During the board's meeting, they'll discuss the resignation and determine whether or not to accept it or reject it.
They will then pass a board resolution acknowledging his resignation in the following format:
RESOLUTION - Mr. XYZ's resignation is approved with immediate effect."
FURTHER RESOLUTION - The Board expresses its gratitude to MR. XYZ for his support and leadership throughout his term as a Director of the Company”
RESOLVED FURTHER - The company's directors be and are hereby jointly empowered to perform all actions, deeds, and things necessary to the aforesaid person's resignation from the directorship of the Company.
The existing director must file form DIR – 11 together with the Board Resolution, Proof of Delivery of the Resignation Letter, and a copy of the Resignation Letter after the resolution has been passed.
While the director is responsible for filing DIR – 11, the company is responsible for filing DIR – 12, which must be filed with the Registrar of Companies together with the Resignation letter and the Board Resolution.
After completing all of the forms, the director's name will be deleted from the Company's master data on the Ministry of Corporate Affairs website.
Scenario II : Suo-moto Removal of a Director by the Board - If a Director was not appointed by the Central Government or the Tribunal, the Company has the ability to remove him or her by passing an Ordinary Resolution.
All directors will be given seven days' notice before a Board Meeting is scheduled. The directors will get a specific notice advising them of the director's dismissal.
An extraordinary general meeting resolution and a resolution for the dismissal of the director will be passed on the day of the Board Meeting, subject to shareholder approval.
A general meeting will be conducted following a 21-day notice period. The members will be asked to vote on the issue during the meeting.

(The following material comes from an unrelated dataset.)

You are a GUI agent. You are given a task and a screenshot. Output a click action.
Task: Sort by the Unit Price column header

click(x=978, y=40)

The resolution will be passed if the majority agrees with the decision.
Prior to the resolution's passage, the director will have the opportunity to be heard.
To file forms DIR-11 and DIR-12 along with the same attachments as a Board Resolution, Ordinary Resolution, the same procedure will be followed after a Board Resolution, Ordinary Resolution.

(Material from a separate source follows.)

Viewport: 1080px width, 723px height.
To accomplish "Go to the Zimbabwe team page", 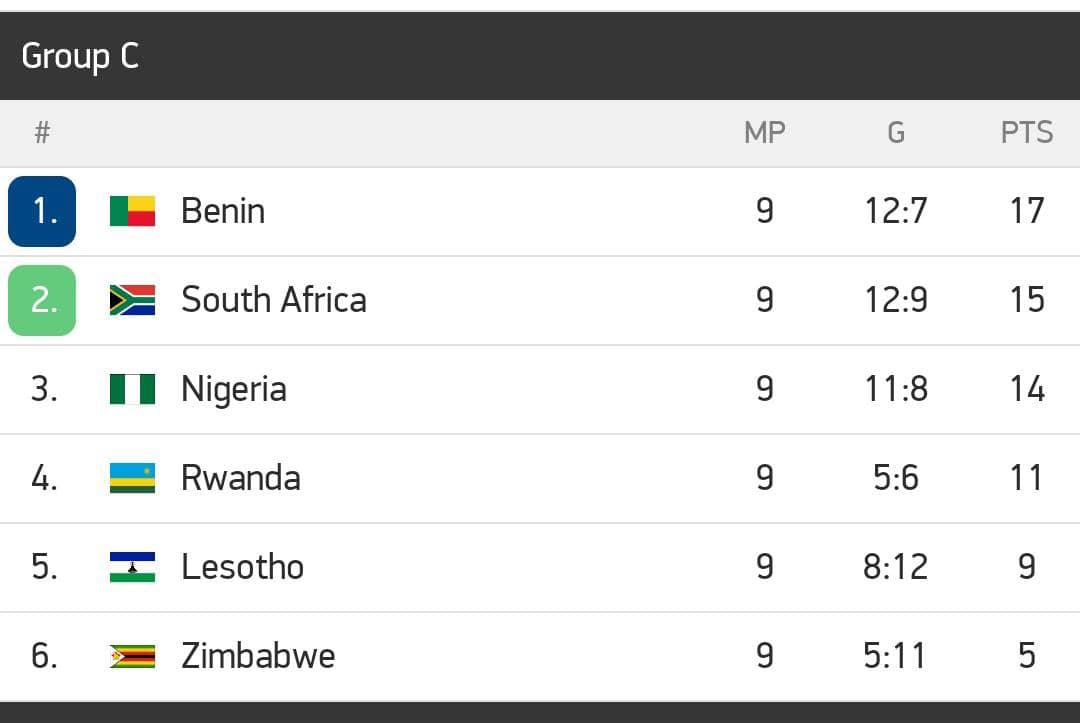I will tap(258, 656).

The director's name will be removed from the Ministry of Corporate Affairs website after the paperwork are filed.
Scenario III : Director fails to attend three consecutive Board meetings - As to the Companies Act, 2013, if a Director does not visit a Board Meeting for 12 months, beginning from the day on which he was missing at the first board meeting, even after giving adequate notice for all the meetings, it would be regarded that he has abandoned the office and a Form DIR-12 will be filed on his name and his name will be removed from the Ministry of Corporate Affairs' database.